### WHAT THE TASK REQUIRES
Look below for the line with "This screenshot has width=1024, height=578.", then repeat it and all lines after it, exactly, minus any pictures.

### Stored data
+--

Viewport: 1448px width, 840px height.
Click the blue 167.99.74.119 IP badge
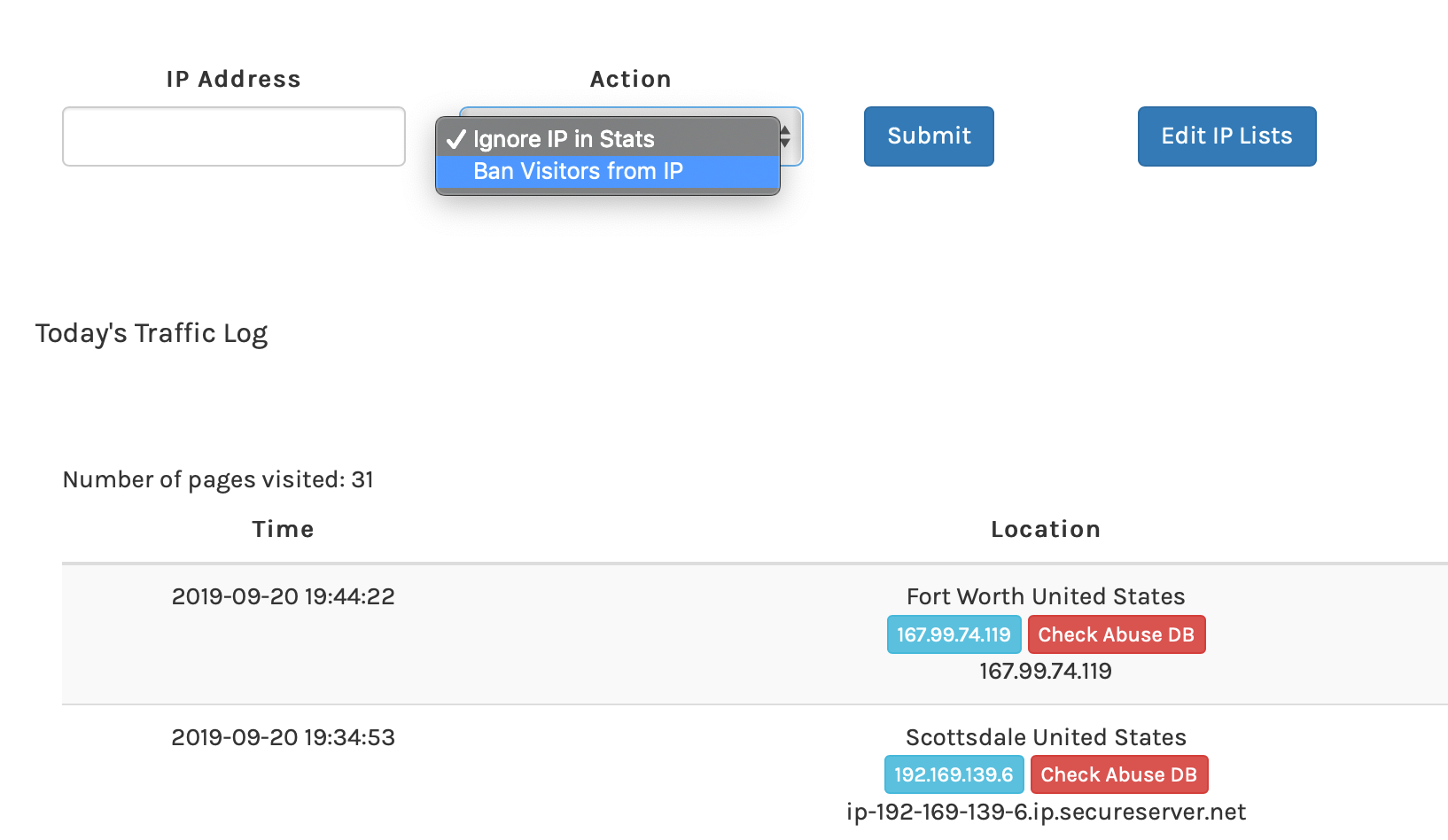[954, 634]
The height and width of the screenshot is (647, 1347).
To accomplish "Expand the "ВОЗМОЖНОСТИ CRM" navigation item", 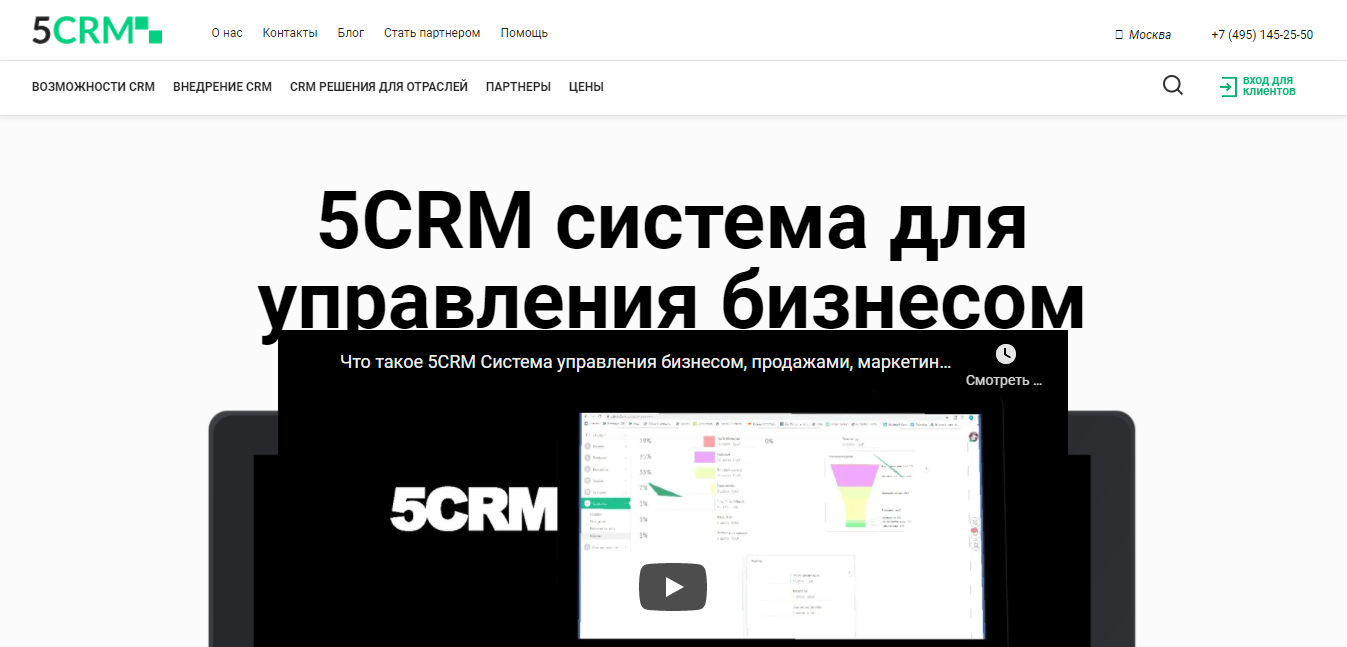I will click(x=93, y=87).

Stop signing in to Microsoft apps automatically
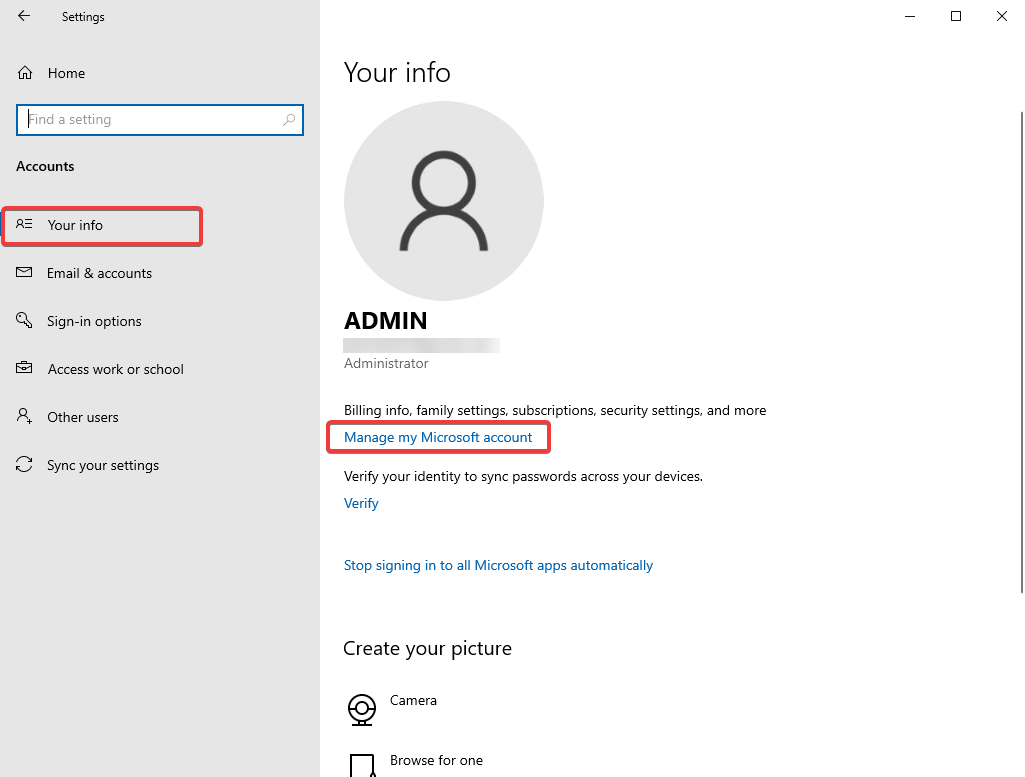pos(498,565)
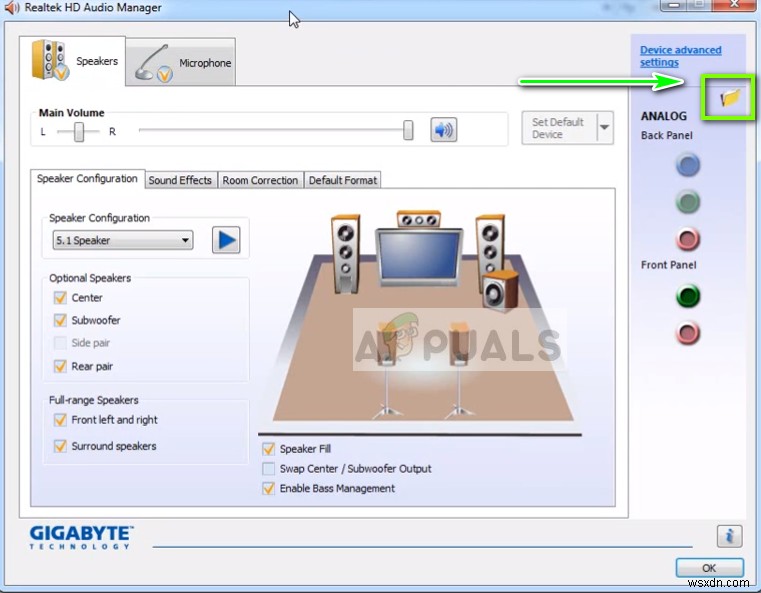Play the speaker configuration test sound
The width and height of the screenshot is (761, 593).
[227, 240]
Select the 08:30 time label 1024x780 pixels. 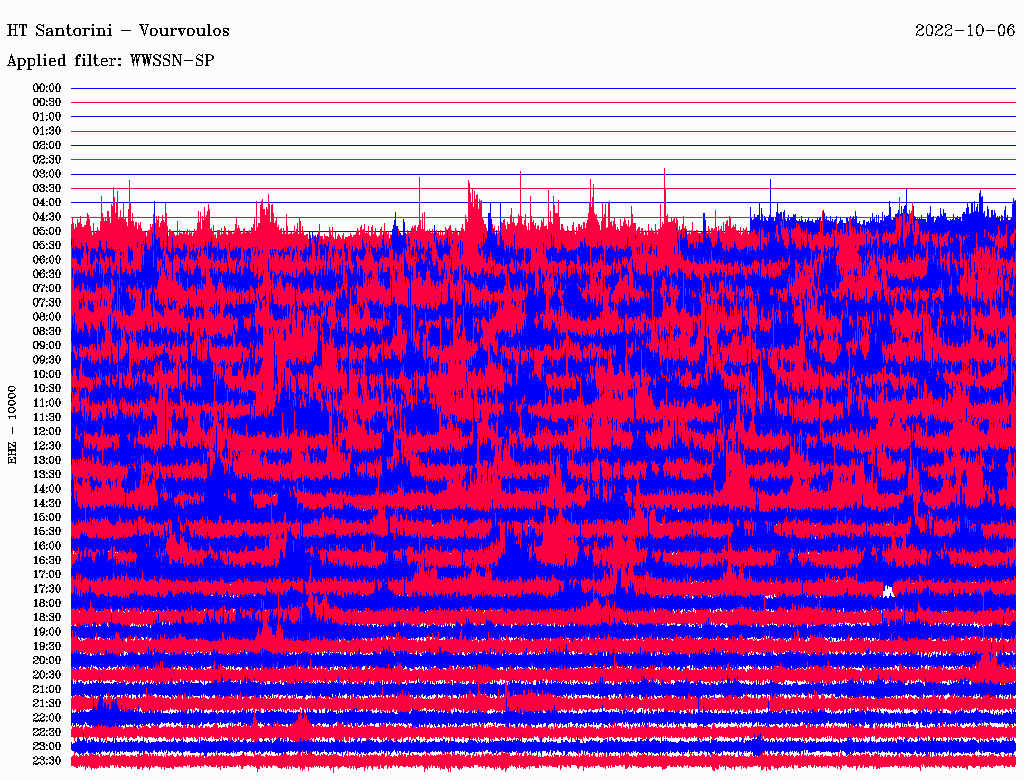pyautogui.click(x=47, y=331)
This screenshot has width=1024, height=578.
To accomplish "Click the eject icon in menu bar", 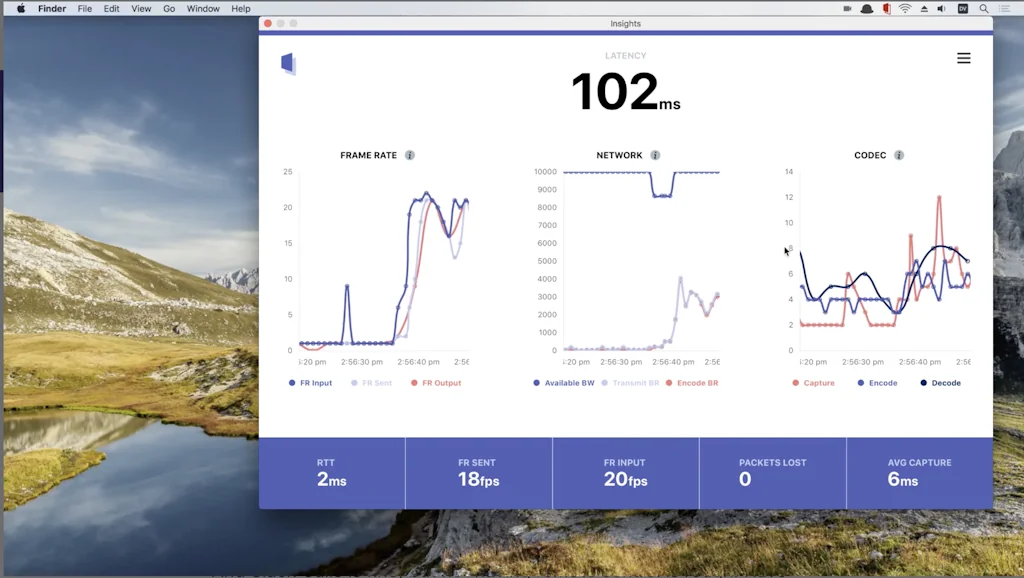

+--

### TASK OUTPUT
This screenshot has width=1024, height=578.
To accomplish "Click the eject icon in menu bar", 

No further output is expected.